WHAT TO DO | Pull out each line in the rows below that contains the string "pixels".

DATA RECORDS |
— BEGIN —

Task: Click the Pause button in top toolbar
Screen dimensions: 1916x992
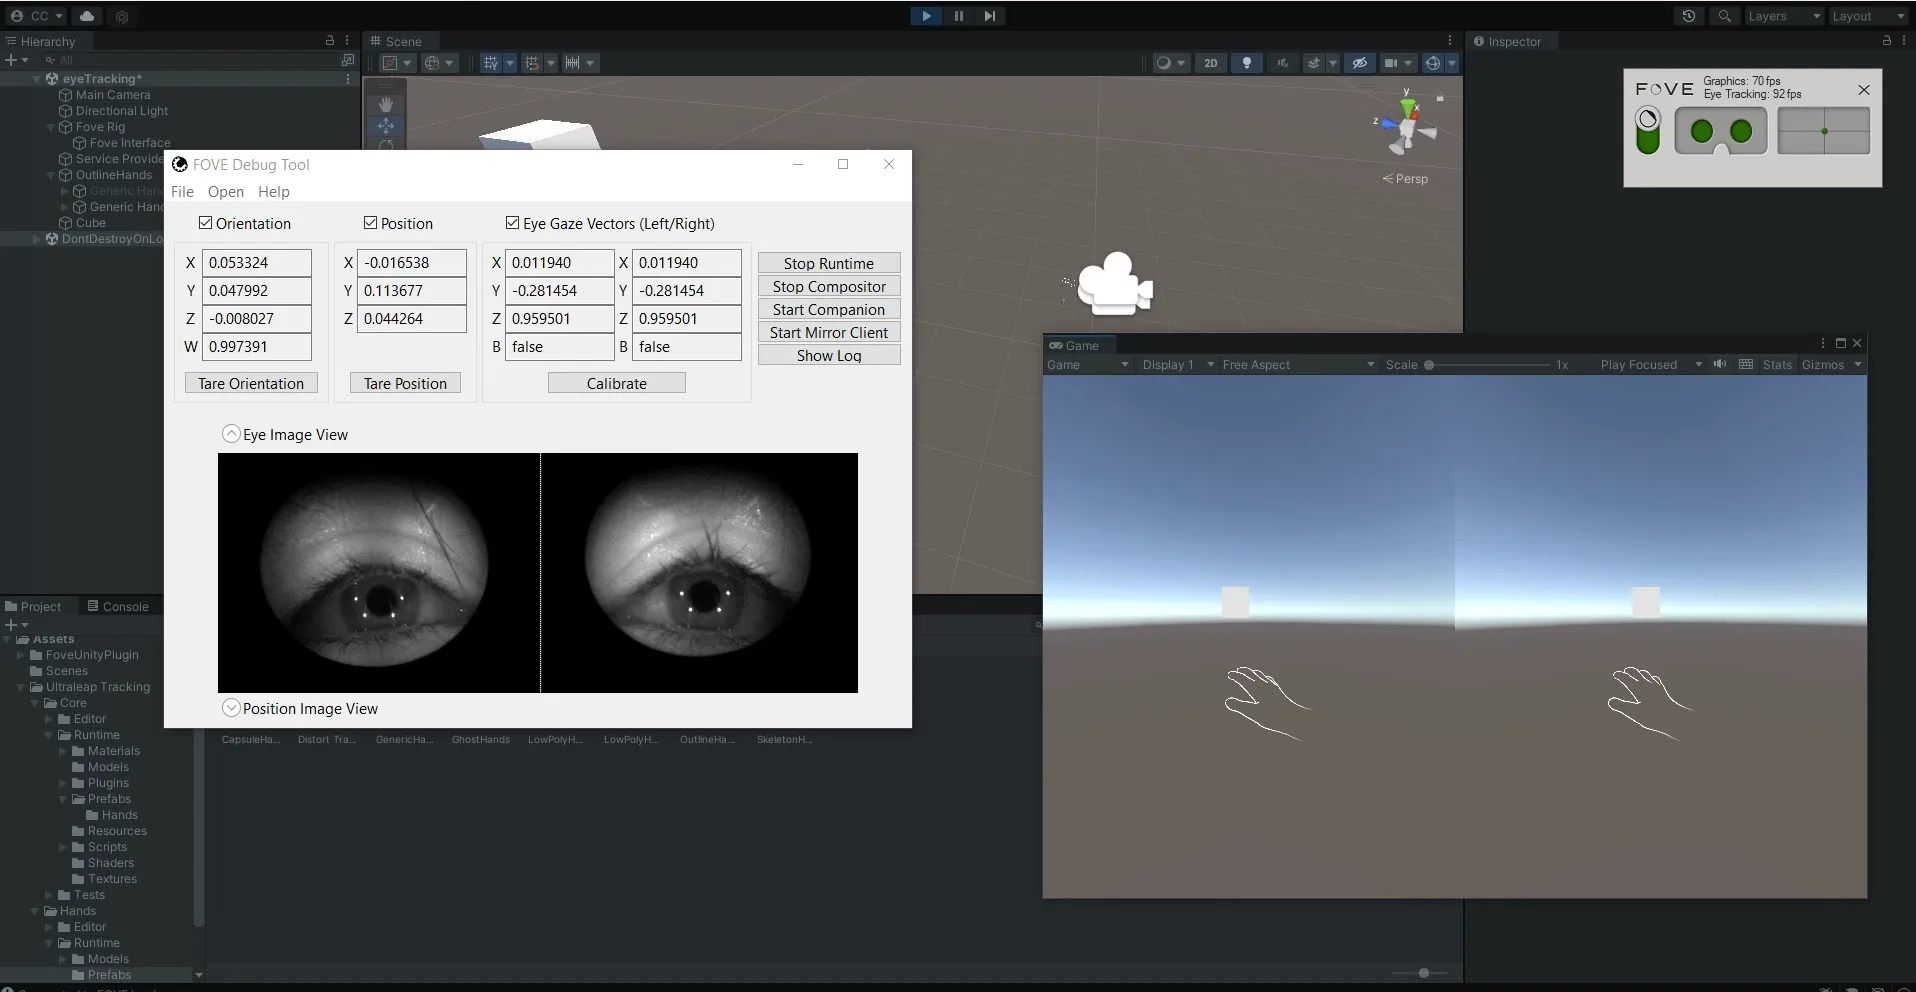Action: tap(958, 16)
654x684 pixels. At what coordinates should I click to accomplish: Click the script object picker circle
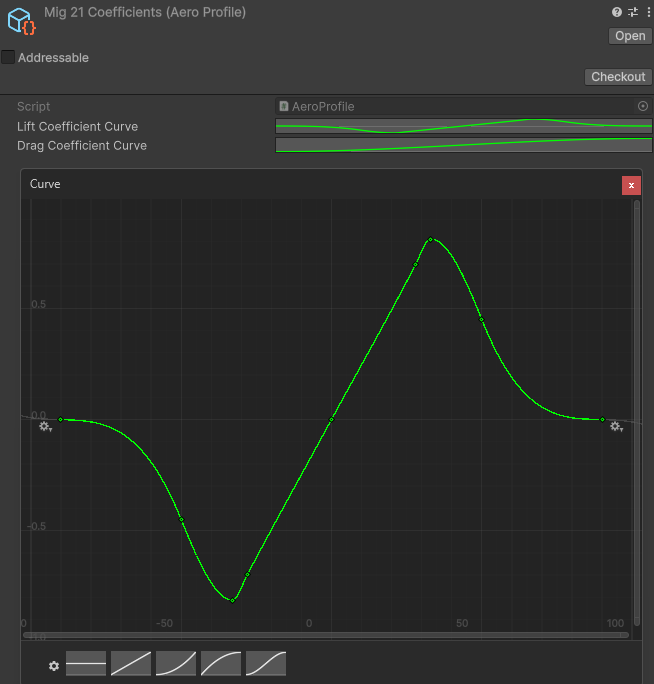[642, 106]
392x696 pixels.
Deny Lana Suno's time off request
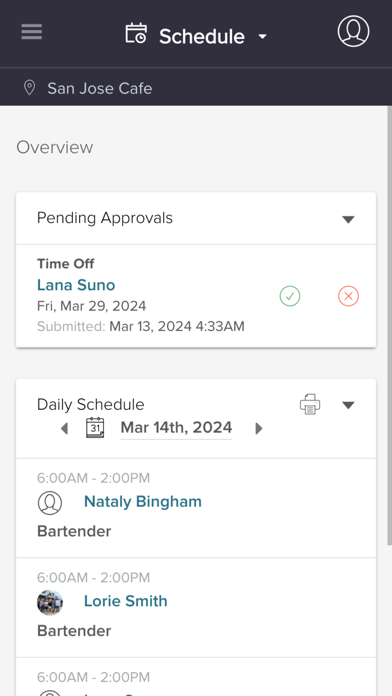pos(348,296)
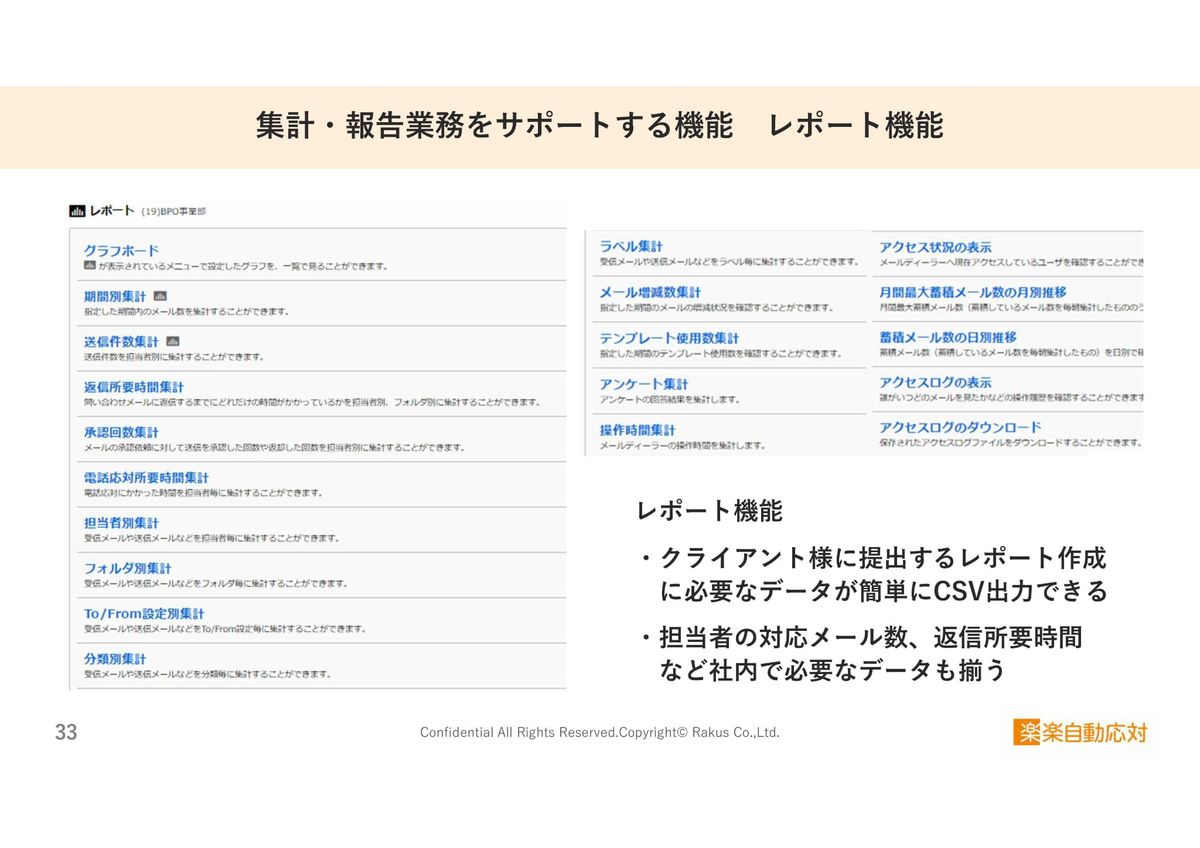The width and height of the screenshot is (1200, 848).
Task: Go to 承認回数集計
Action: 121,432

— END —

CORRECT ANSWER |
654x684 pixels. At what coordinates should I click to accomplish: Click the script object picker circle
392x696 pixels.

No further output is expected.